Doğal kaynaklara gelindiğinde ise durumun hayli içler acısı olduğu görülmekte. Yabancı yatırımcılar genellikle doğalgaz ve petrol projelerine yönelse de bu sektörlerde kamusal denetim olmadığı gibi hükümetin petrol ve doğalgaz endüstrisine dair bir very tabanı da bulunmuyor. Ruhsatlarla ilgili bilgi verilmiyor, yapılan her işlem gizlilik içinde yürütülüyor. Devlet ve hükümetin sahip olduğu projeler ise pamuk ve buğday dahil tekelleşmiş durumda.

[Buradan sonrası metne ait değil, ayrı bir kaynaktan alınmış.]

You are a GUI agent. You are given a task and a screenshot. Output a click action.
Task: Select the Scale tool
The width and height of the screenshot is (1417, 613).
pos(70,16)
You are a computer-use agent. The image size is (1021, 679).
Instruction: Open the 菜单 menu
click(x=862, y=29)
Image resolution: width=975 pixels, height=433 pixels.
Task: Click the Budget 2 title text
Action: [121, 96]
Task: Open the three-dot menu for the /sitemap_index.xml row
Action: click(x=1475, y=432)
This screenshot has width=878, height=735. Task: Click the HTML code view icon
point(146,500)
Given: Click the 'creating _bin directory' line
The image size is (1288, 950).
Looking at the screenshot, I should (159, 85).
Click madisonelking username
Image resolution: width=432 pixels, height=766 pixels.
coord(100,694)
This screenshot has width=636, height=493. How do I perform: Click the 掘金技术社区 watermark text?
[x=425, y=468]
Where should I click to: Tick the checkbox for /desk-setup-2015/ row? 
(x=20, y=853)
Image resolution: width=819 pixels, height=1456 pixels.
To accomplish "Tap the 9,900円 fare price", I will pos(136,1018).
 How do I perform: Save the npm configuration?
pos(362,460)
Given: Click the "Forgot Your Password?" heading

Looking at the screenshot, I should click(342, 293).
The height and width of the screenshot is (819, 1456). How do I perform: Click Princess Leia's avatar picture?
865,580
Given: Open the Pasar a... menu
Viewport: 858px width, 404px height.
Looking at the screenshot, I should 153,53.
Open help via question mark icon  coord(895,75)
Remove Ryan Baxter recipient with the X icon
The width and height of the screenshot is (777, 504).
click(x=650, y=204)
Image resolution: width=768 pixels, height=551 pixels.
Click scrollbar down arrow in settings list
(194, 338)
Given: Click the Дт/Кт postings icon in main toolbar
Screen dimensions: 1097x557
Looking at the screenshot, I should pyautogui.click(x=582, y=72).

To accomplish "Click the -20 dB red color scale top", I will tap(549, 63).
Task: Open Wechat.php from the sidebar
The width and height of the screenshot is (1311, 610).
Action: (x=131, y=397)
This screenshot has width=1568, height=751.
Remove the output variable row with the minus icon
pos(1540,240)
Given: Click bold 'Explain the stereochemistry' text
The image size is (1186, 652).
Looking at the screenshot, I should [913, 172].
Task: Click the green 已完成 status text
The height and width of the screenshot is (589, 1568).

Medya ayağında ise dünyada basın özgürlüğünün en düşük olarak tanımlandığı yer Türkmenistan. Cezalandırılma ve iftira sonucu hapse atılma endişesiyle medya kendi kendini sürekli sansürlüyor. Hükümet ise bütün basın yayın organlarında iktidarı ele almış durumda. İktidar karşıyı herhangi bir habere kesinlikle yer verilmiyor.”